Accelerator pedal pads on the futuristic, all-electric vehicles have a risk of getting stuck, potentially causing them to crash, federal safety officials said.

Tesla is recalling 3,878 of its Cybertrucks over concerns that their accelerator pedal pads may dislodge and become stuck, potentially causing the vehicles to crash.

The recall, announced Wednesday by the National Highway Traffic Safety Administration, affects all 2024 Cybertruck vehicles made between Nov. 13 and April 4.

“The accelerator pedal pad may dislodge and cause the pedal to become trapped by the interior trim,” the NHTSA said in its notification.

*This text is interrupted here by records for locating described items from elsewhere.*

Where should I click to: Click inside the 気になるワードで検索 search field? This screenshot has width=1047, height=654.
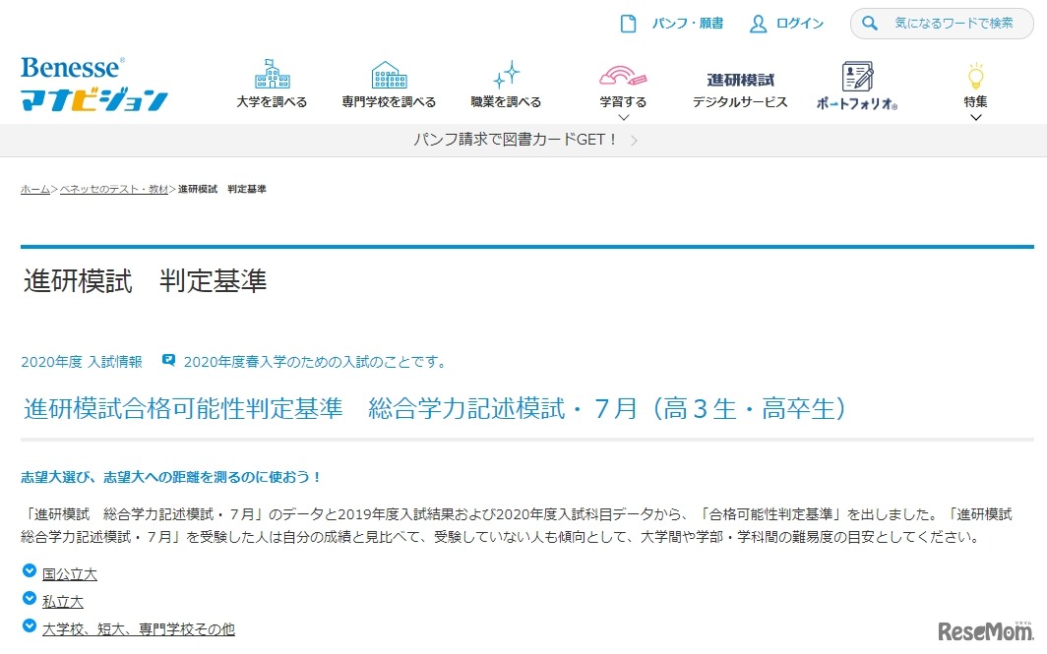click(x=955, y=23)
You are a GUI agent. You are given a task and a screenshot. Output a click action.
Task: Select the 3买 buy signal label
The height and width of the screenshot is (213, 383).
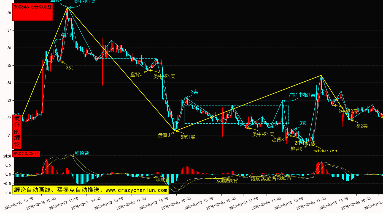pos(69,67)
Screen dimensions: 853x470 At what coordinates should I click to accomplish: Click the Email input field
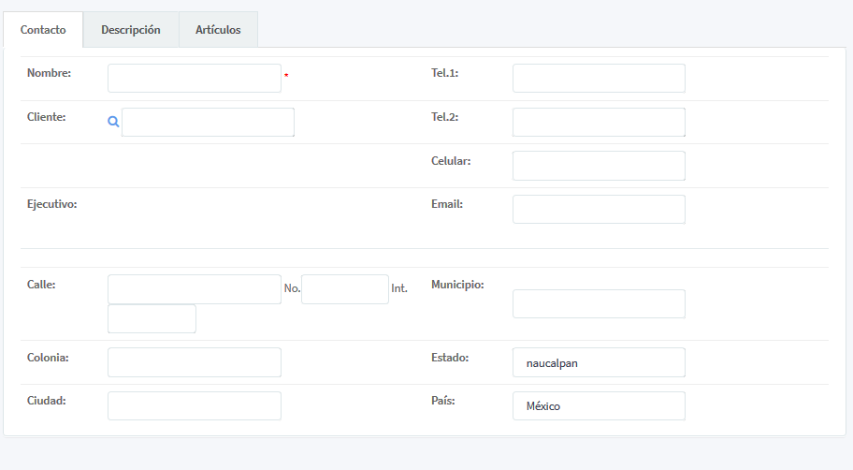(x=599, y=210)
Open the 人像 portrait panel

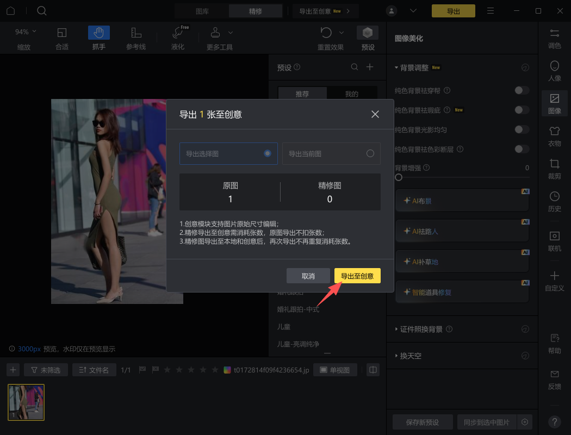click(x=554, y=71)
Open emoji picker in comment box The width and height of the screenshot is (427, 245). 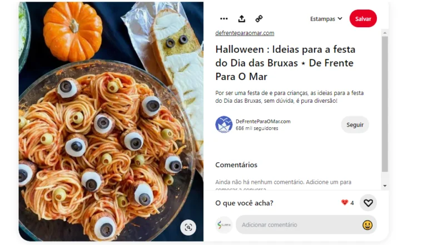coord(368,225)
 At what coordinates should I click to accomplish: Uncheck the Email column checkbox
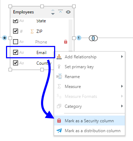[x=16, y=52]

Tesla CEO Elon Musk introduces the Cybertruck at Tesla's design studio in Hawthorne, California, in 2019.
Tesla CEO Elon Musk introduces the Cybertruck at Tesla's design studio in Hawthorne, California, in 2019.
via Associated Press

“Tesla service will replace or repair the accelerator pedal assembly, free of charge,” it added. Notification letters are set to be mailed to vehicle owners in June. They can also contact the company’s customer service.

Tesla CEO Elon Musk said Wednesday in a post on his X platform, previously known as Twitter, that there have been no injuries or accidents because of the pedal issue.

“We are just being very cautious,” he wrote.

Tesla reported that it was first made aware of the faulty pedal pad by a consumer on March 31. A second consumer claim about a pedal pad was received a few days later, and Tesla conducted a series of tests.

The recall comes roughly five months after the first Cybertruck orders were delivered to consumers following a yearslong delay in the futuristic, all-electric vehicle, which was introduced by Musk in 2019.

The delay came amid production problems and battery-supply constraints, according to Reuters.

Back in February, nearly all of Tesla’s U.S.-sold vehicles were recalled over a less severe issue of the small size of some warning lights on instrument panels. That issue, which the NHTSA said was found during a routine safety compliance audit, was fixed with an online software update.

A Tesla representative did not immediately respond to a request for comment Friday.